Moshe, Yael H; Ben Bashat, Dafna; Hananis, Zeev; Teicher, Mina; Artzi, Moran.
Afiliación
  • Moshe YH; Sagol Brain Institute, 26738Tel Aviv Sourasky Medical Center, Tel Aviv, Israel.
  • Ben Bashat D; 196686Department of Mathematics, Bar Ilan University, Ramat Gan, Israel.
  • Hananis Z; Sagol Brain Institute, 26738Tel Aviv Sourasky Medical Center, Tel Aviv, Israel.
  • Teicher M; 58408Sackler Faculty of Medicine and Sagol School of Neuroscience, Tel Aviv University, Tel Aviv, Israel.
  • Artzi M; Sagol Brain Institute, 26738Tel Aviv Sourasky Medical Center, Tel Aviv, Israel.
Technol Cancer Res Treat ; 21: 15330338221131387, 2022.

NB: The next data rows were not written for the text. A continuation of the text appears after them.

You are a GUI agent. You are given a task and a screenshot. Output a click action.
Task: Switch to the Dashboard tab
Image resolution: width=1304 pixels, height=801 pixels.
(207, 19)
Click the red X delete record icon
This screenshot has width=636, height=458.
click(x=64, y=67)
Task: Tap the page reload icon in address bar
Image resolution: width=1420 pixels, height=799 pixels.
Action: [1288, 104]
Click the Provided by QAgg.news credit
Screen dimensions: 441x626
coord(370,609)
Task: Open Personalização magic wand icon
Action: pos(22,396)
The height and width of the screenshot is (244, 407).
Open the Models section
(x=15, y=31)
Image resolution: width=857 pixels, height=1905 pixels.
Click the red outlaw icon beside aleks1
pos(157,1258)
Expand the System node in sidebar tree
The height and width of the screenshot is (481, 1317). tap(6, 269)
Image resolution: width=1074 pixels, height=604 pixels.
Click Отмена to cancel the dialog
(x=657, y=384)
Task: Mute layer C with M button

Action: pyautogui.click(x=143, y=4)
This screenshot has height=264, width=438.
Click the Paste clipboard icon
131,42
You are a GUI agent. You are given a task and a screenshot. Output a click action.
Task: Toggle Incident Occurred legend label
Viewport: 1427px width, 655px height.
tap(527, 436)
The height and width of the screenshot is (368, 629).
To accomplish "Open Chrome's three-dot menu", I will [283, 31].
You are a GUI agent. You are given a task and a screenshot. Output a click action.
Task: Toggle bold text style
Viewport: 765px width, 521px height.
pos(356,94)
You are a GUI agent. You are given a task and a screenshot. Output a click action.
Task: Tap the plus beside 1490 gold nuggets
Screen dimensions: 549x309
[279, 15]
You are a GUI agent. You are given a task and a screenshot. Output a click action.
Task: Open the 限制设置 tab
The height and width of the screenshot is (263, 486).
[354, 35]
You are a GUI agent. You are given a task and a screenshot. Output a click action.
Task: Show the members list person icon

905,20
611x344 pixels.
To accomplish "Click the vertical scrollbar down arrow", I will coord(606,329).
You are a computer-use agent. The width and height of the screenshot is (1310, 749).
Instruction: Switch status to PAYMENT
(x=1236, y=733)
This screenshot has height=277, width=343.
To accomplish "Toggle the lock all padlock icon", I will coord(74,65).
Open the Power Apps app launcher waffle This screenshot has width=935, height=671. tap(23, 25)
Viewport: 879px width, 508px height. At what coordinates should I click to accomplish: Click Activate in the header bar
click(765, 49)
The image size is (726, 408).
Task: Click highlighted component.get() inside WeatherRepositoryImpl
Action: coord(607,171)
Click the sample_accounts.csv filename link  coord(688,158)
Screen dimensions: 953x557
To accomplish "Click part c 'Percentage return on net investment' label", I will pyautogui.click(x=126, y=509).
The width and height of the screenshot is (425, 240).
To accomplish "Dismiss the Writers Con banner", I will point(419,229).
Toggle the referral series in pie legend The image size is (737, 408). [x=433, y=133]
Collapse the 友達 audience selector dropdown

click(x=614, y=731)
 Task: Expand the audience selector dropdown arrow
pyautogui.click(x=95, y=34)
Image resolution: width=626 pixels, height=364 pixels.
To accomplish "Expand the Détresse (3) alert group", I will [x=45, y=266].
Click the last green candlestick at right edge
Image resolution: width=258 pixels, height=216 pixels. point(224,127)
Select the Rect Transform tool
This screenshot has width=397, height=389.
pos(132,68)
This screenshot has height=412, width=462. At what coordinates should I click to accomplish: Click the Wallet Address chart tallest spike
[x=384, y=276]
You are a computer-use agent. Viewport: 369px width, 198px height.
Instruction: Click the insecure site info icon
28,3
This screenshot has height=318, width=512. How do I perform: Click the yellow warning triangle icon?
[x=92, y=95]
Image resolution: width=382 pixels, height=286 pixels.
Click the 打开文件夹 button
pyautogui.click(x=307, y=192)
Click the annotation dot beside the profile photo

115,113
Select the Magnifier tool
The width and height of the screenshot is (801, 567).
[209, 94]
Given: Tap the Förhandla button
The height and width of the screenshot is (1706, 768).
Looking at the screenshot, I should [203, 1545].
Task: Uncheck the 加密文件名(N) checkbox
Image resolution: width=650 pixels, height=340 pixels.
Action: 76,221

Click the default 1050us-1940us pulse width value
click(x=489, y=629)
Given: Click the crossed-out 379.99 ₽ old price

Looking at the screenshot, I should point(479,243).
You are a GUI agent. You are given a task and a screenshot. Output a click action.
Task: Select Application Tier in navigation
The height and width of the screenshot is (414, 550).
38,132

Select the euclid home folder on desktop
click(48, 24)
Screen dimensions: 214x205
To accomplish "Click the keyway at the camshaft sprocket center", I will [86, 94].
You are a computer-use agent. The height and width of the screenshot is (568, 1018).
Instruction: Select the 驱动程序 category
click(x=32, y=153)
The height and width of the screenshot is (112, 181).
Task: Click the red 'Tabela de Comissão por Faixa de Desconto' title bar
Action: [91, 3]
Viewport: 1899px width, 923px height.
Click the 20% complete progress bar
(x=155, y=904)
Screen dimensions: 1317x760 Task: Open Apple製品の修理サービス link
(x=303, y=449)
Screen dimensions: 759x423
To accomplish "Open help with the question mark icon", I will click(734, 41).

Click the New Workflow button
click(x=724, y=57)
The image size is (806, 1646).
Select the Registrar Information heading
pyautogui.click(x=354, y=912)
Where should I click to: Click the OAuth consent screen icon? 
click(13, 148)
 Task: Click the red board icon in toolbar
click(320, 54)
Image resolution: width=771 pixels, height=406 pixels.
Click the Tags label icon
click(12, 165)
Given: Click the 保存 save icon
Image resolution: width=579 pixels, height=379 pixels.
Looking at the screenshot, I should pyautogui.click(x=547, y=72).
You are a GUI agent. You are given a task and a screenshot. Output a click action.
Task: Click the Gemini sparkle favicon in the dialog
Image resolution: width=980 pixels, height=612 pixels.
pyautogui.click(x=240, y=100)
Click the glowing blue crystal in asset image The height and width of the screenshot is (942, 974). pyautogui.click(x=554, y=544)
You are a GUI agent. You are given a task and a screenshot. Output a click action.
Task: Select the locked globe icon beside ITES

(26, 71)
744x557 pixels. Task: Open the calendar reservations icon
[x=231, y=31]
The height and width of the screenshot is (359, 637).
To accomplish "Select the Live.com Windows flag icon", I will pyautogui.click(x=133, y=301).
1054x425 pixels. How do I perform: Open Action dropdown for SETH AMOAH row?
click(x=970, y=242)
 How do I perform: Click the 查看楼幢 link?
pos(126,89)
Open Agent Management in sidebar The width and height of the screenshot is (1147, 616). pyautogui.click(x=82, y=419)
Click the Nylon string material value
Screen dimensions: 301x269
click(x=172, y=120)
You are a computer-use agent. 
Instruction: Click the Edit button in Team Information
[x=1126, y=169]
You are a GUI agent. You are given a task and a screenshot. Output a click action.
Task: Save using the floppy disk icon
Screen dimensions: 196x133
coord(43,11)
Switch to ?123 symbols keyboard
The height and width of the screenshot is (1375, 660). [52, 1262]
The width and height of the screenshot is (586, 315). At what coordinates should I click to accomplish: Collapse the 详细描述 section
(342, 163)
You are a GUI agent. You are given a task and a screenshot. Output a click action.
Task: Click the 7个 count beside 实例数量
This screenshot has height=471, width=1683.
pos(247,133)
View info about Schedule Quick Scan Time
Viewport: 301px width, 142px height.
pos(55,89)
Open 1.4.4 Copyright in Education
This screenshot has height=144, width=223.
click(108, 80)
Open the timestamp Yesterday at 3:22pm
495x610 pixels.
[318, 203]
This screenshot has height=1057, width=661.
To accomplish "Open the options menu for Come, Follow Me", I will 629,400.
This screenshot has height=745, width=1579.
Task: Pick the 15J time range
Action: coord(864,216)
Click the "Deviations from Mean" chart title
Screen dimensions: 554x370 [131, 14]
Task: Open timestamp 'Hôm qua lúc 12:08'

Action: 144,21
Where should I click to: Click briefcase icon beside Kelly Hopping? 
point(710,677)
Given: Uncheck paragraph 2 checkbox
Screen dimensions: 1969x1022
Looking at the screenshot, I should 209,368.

Article en En | MEDLINE | ID: mdl-36320179
Purpose: White-matter tract segmentation in patients with brain pathology can guide surgical planning and can be used for tissue integrity assessment. Recently, TractSeg was proposed for automatic tract segmentation in healthy subjects. The aim of this study was to assess the use of TractSeg for corticospinal-tract (CST) segmentation in a large cohort of patients with brain pathology and to evaluate its consistency in repeated measurements. Methods: A total of 649 diffusion-tensor-imaging scans were included, of them: 625 patients and 24 scans from 12 healthy controls (scanned twice for consistency assessment). Manual CST labeling was performed in all cases, and by 2 raters for the healthy subjects. Segmentation results were evaluated based on the Dice score. In order to evaluate consistency in repeated measurements, volume, Fractional Anisotropy (FA), and Mean Diffusivity (MD) values were extracted and correlated for the manual versus automatic methods. Results: For the automatic CST segmentation Dice scores of 0.63 and 0.64 for the training and testing datasets were obtained. Higher consistency between measurements was detected for the automatic segmentation, with between measurements correlations of volume = 0.92/0.65, MD = 0.94/0.75 for the automatic versus manual segmentation. Conclusions: The TractSeg method enables automatic CST segmentation in patients with brain pathology. Superior measurements consistency was detected for the automatic in comparison to manual fiber segmentation, which indicates an advantage when using this method for clinical and longitudinal studies.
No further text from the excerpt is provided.